- Hangul: 결혼식 후에
- RR: Gyeolhonsik hue
- MR: Kyŏrhonsik hue
- Directed by: Kim Yoon-cheol
- Written by: Rie Yokota
- Produced by: Shin Hyun-taek Jang Jung-do
- Starring: Shin Sung-woo Ye Ji-won Bae Soo-bin Go Ah-sung
- Cinematography: Jo Yong-gyu
- Distributed by: CJ Entertainment
- Release date: December 3, 2009;
- Running time: 101 minutes
- Countries: South Korea Japan
- Language: Korean
- Budget: ₩1 billion
- Box office: US$1,240

= After the Banquet (film) =

After the Banquet is a 2009 South Korean-Japanese romantic drama film starring Shin Sung-woo, Ye Ji-won, Bae Soo-bin, Kim Bo-kyung, Lee Hae-young, Seo Yoo-jung, Yoon Hee-seok, Cha Soo-yeon, and Go Ah-sung. A group of college alumni, mostly men, are reunited at a wedding. They are all looking forward to seeing one woman in particular, but to their surprise, the woman's daughter appears.
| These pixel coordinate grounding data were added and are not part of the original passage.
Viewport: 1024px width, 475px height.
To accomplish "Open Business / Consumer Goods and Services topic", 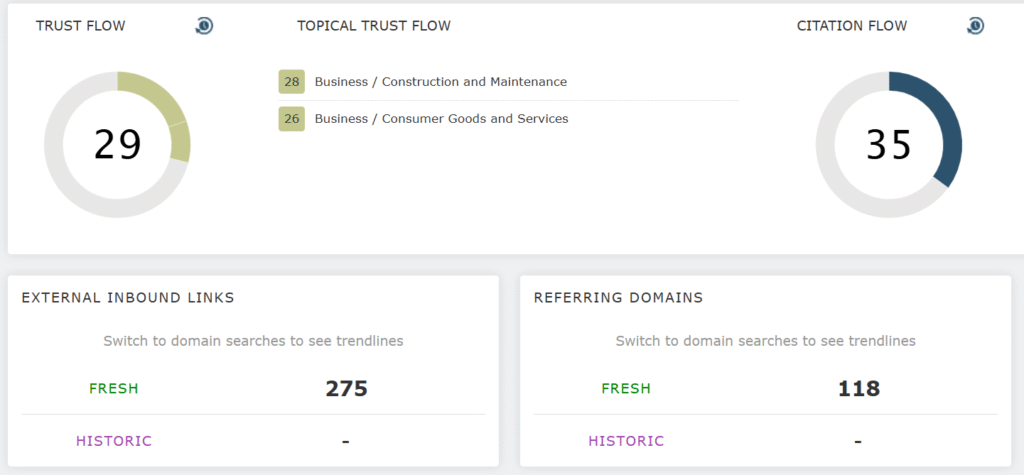I will [441, 119].
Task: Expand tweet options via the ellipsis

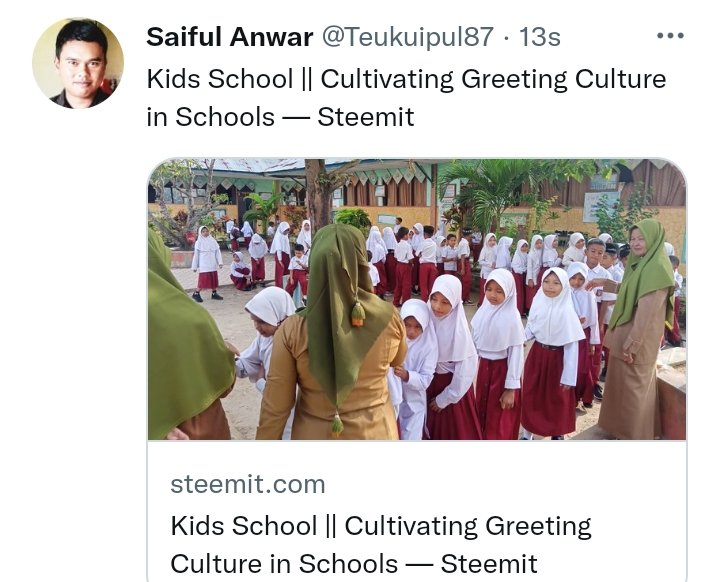Action: click(670, 36)
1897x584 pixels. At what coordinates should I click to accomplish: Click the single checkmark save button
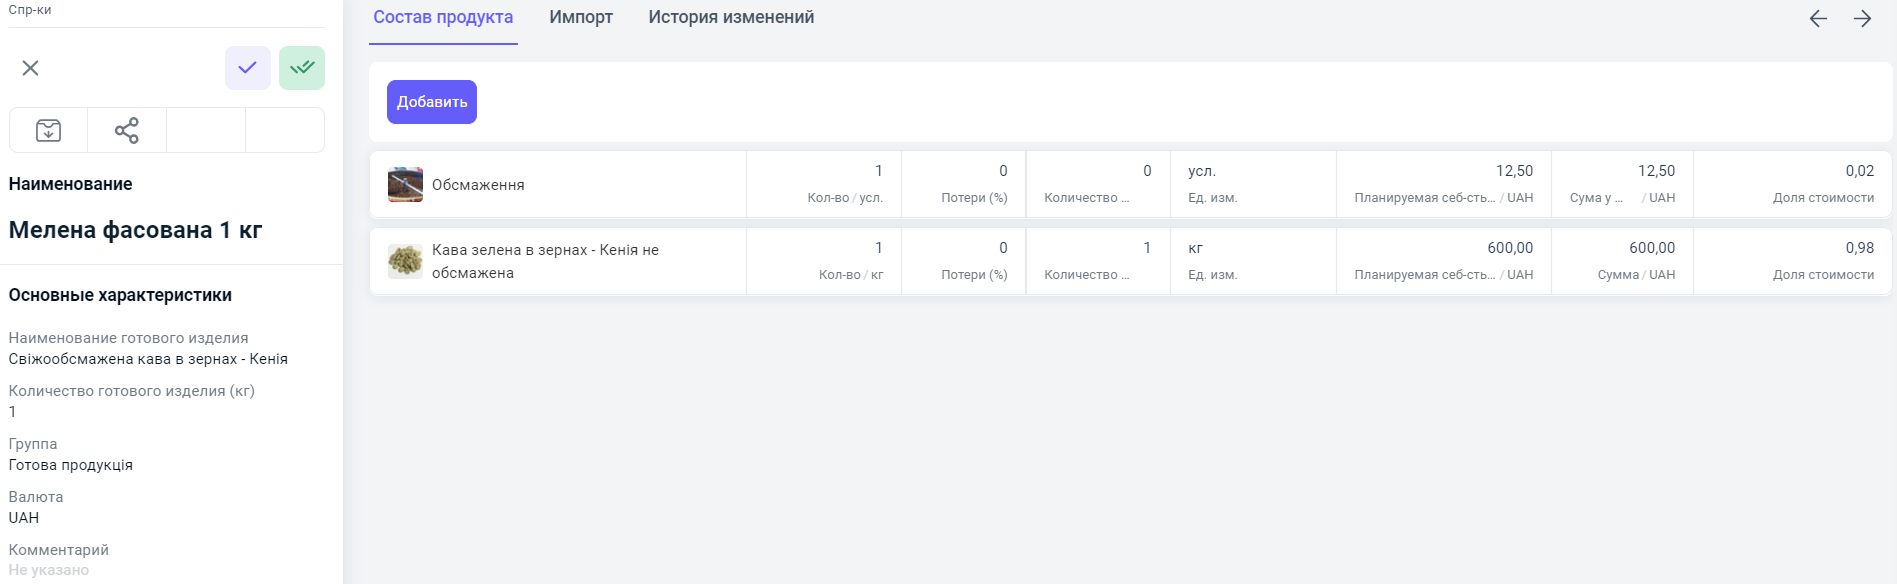[x=247, y=68]
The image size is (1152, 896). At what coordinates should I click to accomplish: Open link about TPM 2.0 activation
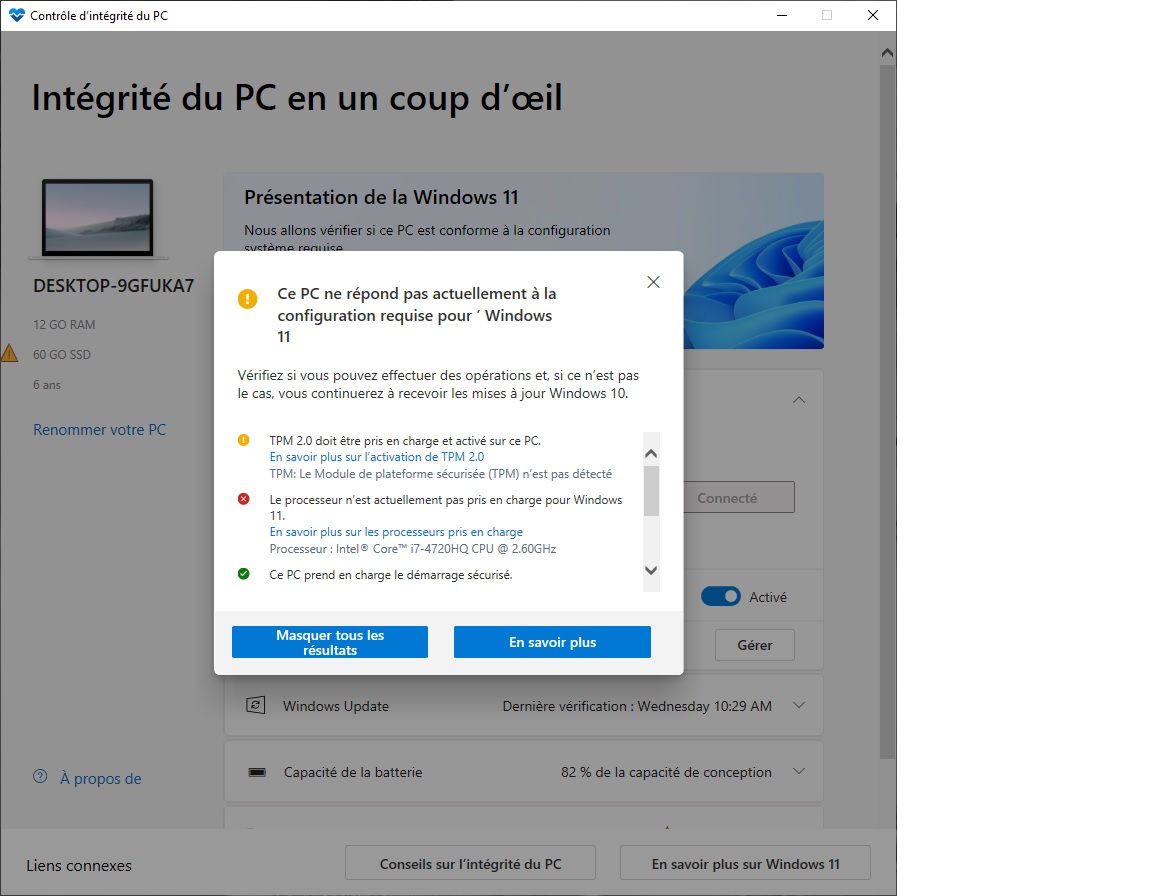(x=377, y=457)
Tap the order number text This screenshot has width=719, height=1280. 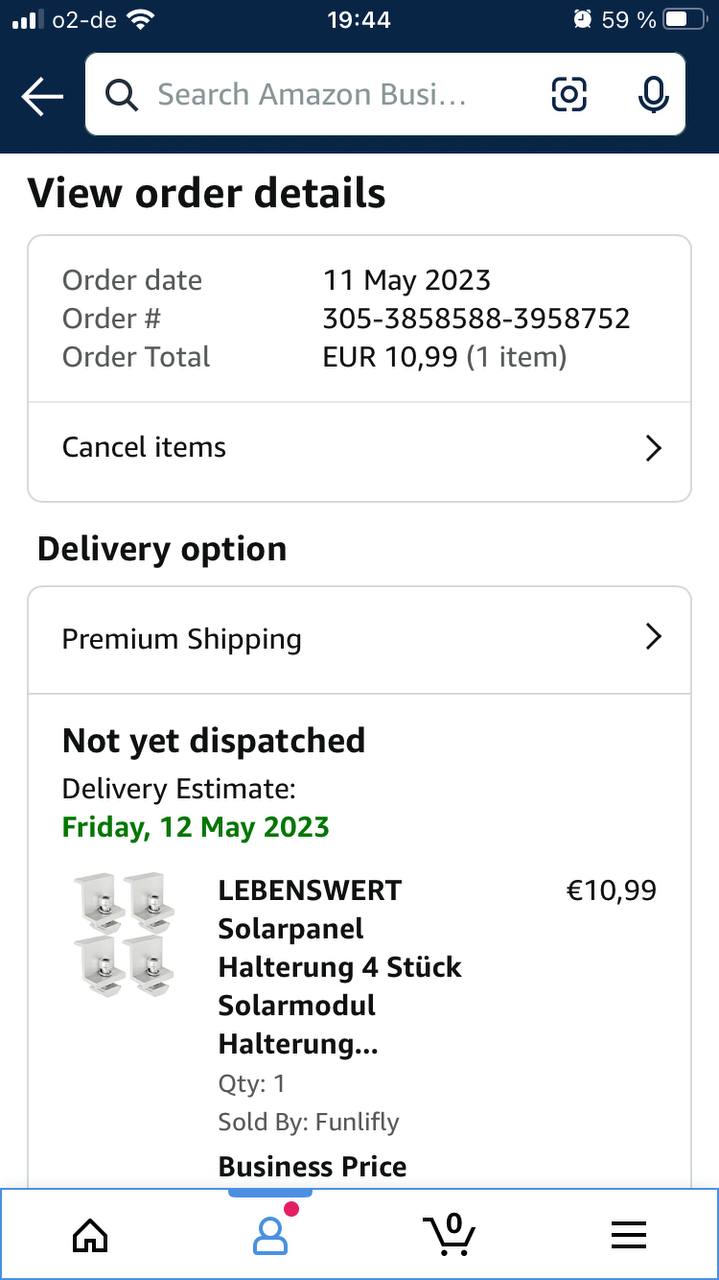pos(476,318)
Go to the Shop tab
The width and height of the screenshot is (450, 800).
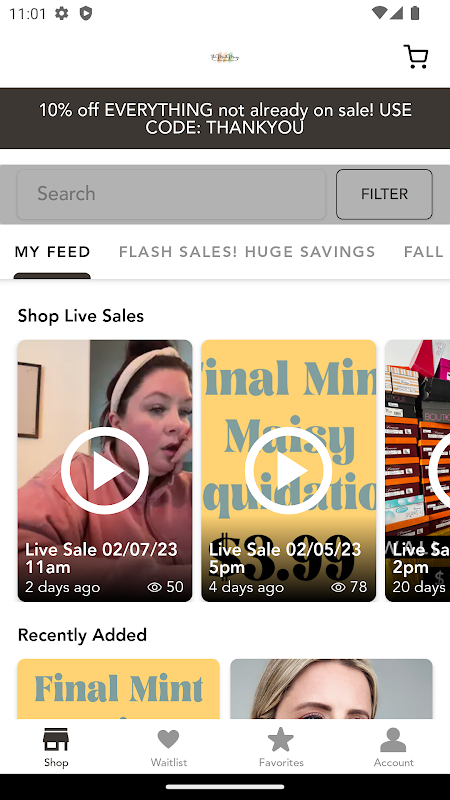pyautogui.click(x=56, y=747)
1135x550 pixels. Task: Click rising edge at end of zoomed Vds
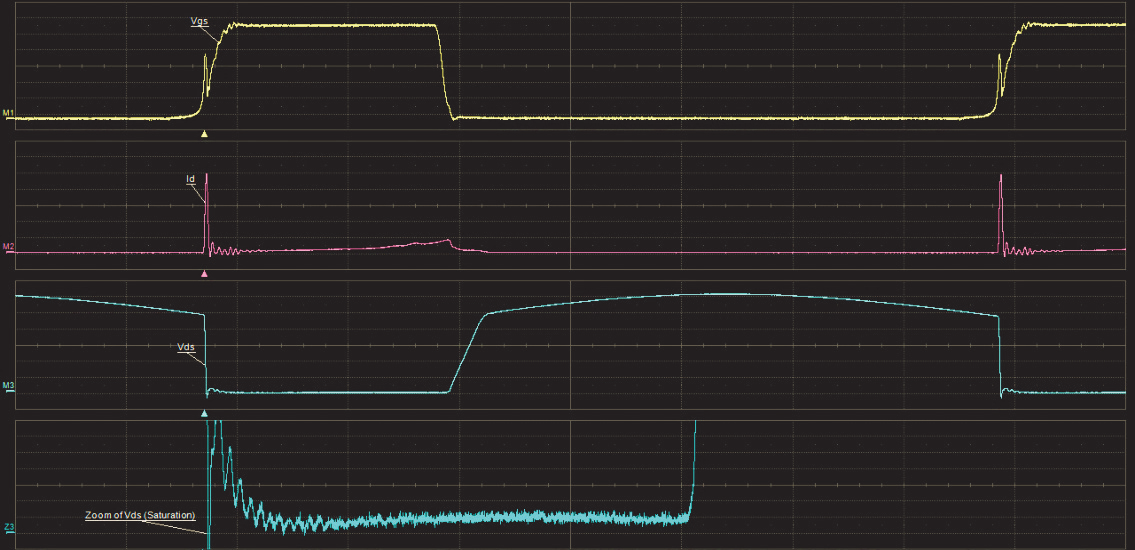(692, 470)
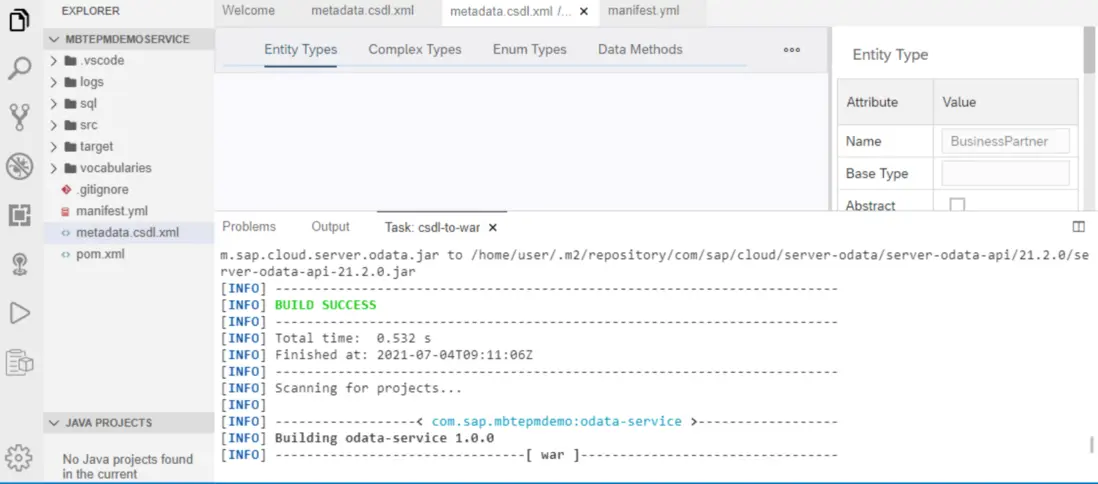Open the Debug view icon
This screenshot has height=484, width=1098.
[19, 166]
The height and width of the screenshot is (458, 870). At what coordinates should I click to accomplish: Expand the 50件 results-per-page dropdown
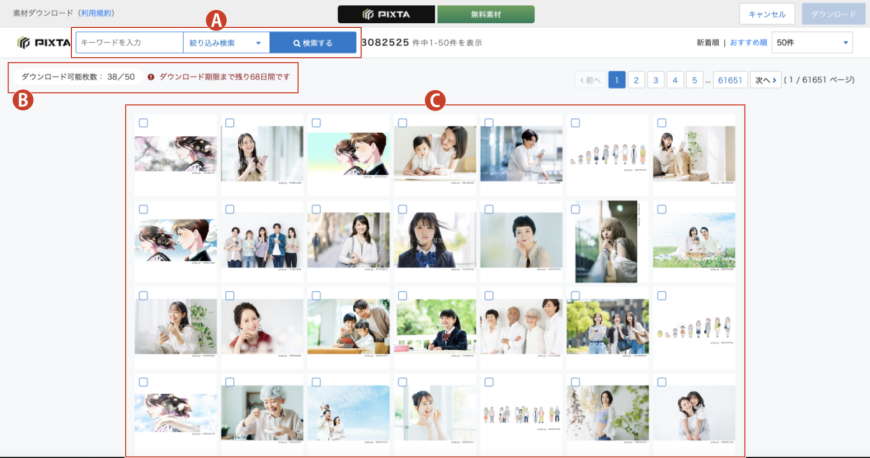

It was part of the "Telecinema7" project, seven feature-length mini-dramas which were collaborations between South Korean TV directors and Japanese TV screenwriters; the seven Korea-Japan joint productions both received a limited theater release and were broadcast on television. After the Banquet was first released in Korea in CGV theaters on December 3, 2009, and later aired on SBS (South Korea) and TV Asahi (Japan) in 2010.

==Plot==
In the countryside at a Catholic church, luxurious cars come rolling in. A wedding is set to take place between Ji-hong and Yoo-ri. The couple met as music club members in college. Their friends from their university days are all arriving, most of whom haven't seen each other in 10 years.

Seong-ho is now a lawyer, and married.
Hyeong-woo is now a university professor who is persistently single.
Kyeong-ho is now a production director (PD) at a television station.
Seong-joo is now a businesswoman, and she brought along her boyfriend who is 12 years younger.
Min-hee has a stable family life.

All of these friends are in their mid-thirties. During the wedding they notice that one person from their music club, Jeong-hee, is missing.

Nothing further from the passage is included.